Wie hat der Sturm zerrissen Des Himmels graues Kleid ! Die Wolkenfetzen flattern Umher im matten Streit
Wo holt ein Modedesigner die Inspiration? Aus der Natur, sagen einige. Wie kleiden Bäume sich im Januar? Ich gehe über einen Feldweg und sehe die Pflanzen, die über den Bäumen und Hecken wuchern. Sie haben leichte und unfassbar schöne Fruchtschöpfen, hier tobt die gemeine Waldrebe. Gut, so denke ich, wir kleiden uns im Winter mit Wucherpflanzen, die flauschigen Knäuel sind wollweiß und hoch romantisch, wir können dazu die Winterreise hören und über unsere menschliche Existenz nachdenken. Fremd bin ich eingezogen, fremd zieh’ ich wieder aus.

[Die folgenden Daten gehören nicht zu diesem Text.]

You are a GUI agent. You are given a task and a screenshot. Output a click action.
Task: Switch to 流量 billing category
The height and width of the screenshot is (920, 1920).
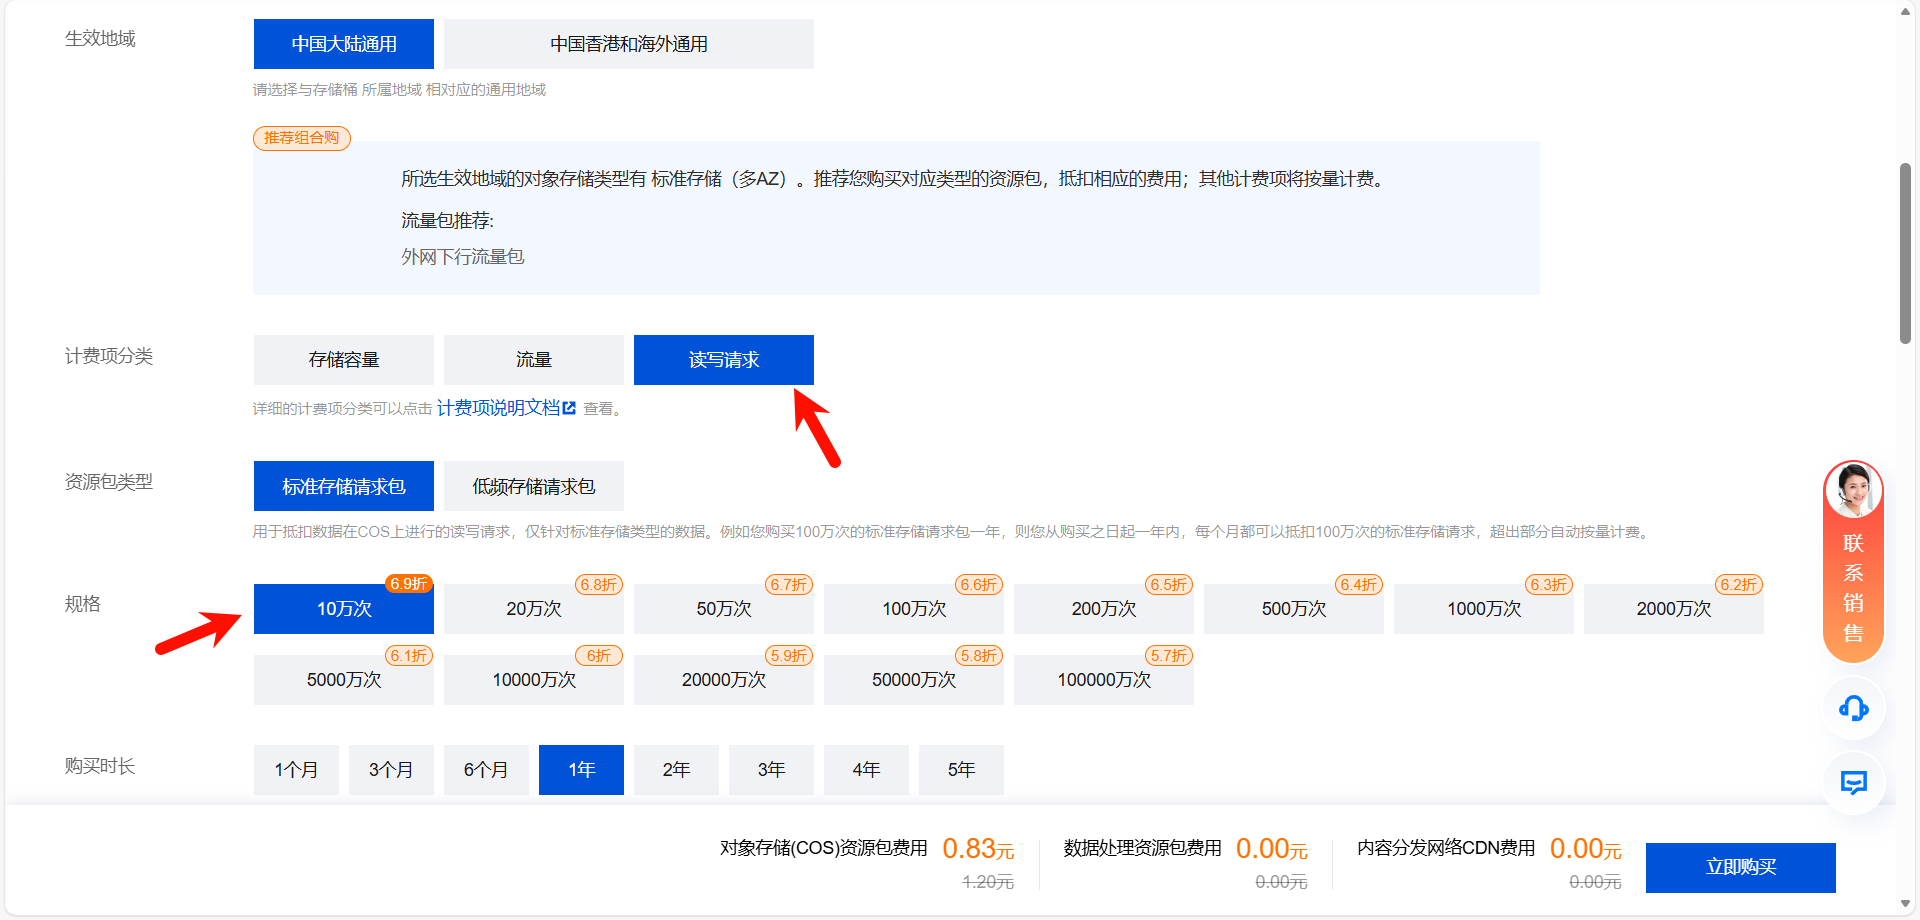pyautogui.click(x=533, y=360)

Es ist gut, in sich zu gehen, vor allem zwischen den Jahren, sich fremd zu fühlen, zu wissen, dass man nicht immer mehr braucht. Eine Zeit für Besinnung, für Einkehr. Räumen Sie auf, leeren Sie den Vorratsschrank, fangen Sie die Mehlmotten ein, wünschen Sie ihnen mehr Glück im nächsten Leben. Sortieren Sie aus, was Sie nicht mehr brauchen. Sie müssen nicht alleine auf Wanderschaft zu gehen, laden Sie Ihre Freunde ein, sie brauchen Sie. Jeder braucht Zauberei im Leben, und was ist Freundschaft sonst? Ein Zauber, leise und zurückhaltend, stark und widerstandsfähig, wunderschön wild wie die gemeine Waldrebe im Januar.
Gute Kleidung ist einfach zu schön, um nur kurz getragen zu werden und wieder in Containern zu verschwinden. Geben Sie den Kunstwerken aus Stoff und Zwirn, was sie verdienen, fassen Sie sie an, lassen Sie sie an Ihre Haut. Es gibt wunderschöne Kleidungsstücke, die bewundernde Blicke brauchen. Es gibt gute Schnitte, die von achtsamen Händen ausgeführt werden.
Es gibt phantastische Stoffe, die Leidenschaft wecken.